Spirit Quest Sacred Journey - Saturday AM

It is a slow and intentional morning. I'm feeling very introspective, and reflective. I woke up slow, got ready slow, moving through the day Very slow. I'm even moving slow as I write this journal entry. I sat next to the heater naked in front of the big picture windows. Just watching the mountains, watching the sun slowly rise into the sky, slowly sipping a cup of black tea. I cleaned myself one limb at a time with wipes, using the dry brush, being very intentional with caring for my one body in this lifetime, giving Thanks for it. Every movement and action requires attention, effort, intention, gratitude, and more when you are fasting in a 10x10 ft. Off-grid cabin in 15° weather!

But it has and continues to reinvigorate within me, the desire and intention I have had for so long to live more simply and intentionally as I move through this life- slow down more, be closer to nature, connect with like-minded individuals, do the healing work, honor God in everything, use less, waste less, walk gently upon this earth, In all ways.

It's incredible how little one actually needs to feel whole in this life. I can't wait to manifest my dreams of an off-grade lifestyle. It shows me it will be work but it is possible and it is so worth it!

Yesterday showed me that I am healing some deep wounds but that the work is far from over. I have so much more to do. My biggest wounds and traumas include my childhood- and probably some generational and karmic- abandonment wounds... Decided by the fates and my soul in the 5d but compounded by my birthparents, parents, and every romantic relationship I have ever had.
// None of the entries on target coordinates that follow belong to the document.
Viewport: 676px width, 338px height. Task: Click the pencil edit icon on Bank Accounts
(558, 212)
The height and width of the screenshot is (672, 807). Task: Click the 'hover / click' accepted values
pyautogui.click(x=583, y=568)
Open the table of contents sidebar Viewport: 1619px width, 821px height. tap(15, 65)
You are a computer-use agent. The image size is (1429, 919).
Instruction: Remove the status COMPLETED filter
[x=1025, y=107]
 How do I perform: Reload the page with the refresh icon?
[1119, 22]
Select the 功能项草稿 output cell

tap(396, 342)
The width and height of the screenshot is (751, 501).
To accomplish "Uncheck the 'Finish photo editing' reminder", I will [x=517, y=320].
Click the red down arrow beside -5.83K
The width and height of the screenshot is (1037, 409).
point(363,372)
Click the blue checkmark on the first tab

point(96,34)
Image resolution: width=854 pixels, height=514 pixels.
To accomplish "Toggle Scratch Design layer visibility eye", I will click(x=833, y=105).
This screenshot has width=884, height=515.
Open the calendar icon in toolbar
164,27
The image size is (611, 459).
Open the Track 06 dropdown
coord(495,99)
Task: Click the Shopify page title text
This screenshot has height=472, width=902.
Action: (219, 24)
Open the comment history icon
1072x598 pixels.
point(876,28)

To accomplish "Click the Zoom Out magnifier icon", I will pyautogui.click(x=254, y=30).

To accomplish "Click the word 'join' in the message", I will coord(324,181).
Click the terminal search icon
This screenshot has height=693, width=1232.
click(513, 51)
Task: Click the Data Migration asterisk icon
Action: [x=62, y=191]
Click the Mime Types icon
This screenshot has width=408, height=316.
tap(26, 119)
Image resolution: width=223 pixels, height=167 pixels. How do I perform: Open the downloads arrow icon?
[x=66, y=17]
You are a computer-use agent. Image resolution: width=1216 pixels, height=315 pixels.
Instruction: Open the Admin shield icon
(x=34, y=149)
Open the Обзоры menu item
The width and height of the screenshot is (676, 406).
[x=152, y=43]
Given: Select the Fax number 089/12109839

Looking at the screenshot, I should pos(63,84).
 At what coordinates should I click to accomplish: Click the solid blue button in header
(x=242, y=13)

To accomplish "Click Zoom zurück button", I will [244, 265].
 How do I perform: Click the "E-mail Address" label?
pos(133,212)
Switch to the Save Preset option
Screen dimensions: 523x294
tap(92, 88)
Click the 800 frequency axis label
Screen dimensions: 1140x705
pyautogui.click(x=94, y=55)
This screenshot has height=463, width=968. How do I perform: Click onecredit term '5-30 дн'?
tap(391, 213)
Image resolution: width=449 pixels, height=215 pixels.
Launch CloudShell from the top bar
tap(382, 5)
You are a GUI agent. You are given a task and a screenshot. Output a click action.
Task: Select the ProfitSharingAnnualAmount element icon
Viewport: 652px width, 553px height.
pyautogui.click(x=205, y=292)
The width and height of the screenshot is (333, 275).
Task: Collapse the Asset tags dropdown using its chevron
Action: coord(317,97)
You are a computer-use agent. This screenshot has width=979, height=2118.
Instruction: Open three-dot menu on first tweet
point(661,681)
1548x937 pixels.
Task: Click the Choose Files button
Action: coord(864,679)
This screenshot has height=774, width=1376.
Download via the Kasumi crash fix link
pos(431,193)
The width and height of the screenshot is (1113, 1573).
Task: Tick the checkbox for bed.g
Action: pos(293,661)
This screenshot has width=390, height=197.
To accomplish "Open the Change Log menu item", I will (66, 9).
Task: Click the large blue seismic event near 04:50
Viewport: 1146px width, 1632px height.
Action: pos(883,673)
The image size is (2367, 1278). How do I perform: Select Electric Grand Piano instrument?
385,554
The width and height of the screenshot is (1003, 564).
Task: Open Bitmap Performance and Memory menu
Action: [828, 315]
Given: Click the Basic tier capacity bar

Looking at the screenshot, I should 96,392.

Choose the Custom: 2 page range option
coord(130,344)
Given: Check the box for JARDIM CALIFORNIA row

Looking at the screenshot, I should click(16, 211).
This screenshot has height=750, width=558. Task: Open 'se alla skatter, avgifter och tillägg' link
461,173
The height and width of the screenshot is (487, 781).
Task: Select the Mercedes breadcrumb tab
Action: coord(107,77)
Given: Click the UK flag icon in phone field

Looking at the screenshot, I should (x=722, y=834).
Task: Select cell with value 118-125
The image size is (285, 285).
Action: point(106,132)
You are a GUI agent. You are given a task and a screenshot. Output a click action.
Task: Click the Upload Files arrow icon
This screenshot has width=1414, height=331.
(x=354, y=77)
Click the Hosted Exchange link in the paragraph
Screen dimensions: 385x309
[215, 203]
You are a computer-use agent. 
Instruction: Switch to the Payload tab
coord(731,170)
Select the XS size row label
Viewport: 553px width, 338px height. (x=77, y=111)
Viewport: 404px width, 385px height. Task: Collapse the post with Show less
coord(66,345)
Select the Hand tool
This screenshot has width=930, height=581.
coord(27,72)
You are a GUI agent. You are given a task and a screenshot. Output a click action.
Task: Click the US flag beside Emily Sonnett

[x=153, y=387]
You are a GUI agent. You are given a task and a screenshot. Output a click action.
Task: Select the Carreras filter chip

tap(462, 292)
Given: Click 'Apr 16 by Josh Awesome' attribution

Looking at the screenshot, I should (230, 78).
Woven deep into that tapestry are issues of self-worth and being deserving of love, and being able to trust and be vulnerable with another human being. And yet, my soul yearns so deeply for connection, for love, for vulnerability. I want to open my heart to the infinite possibilities of love! Yesterday, I learned that even though I am okay to be alone, the great difference is that I have created walls all around me that have made me so deeply lonely, and that loneliness is actually keeping me from connecting, keeping me from the deep healing work that I am here to do. I must continue to reach out to family, close friends, classmates, and continue to create deep, intentional, vulnerable relationships with them. I must continue to break down walls and open my heart before it is too late.

That is my prayer- great spirit, allow me to be open! Open to love, open to healing, open to vulnerability, open to deep and rich connection. May I never allow fear to keep me from dwelling in these great and important spaces.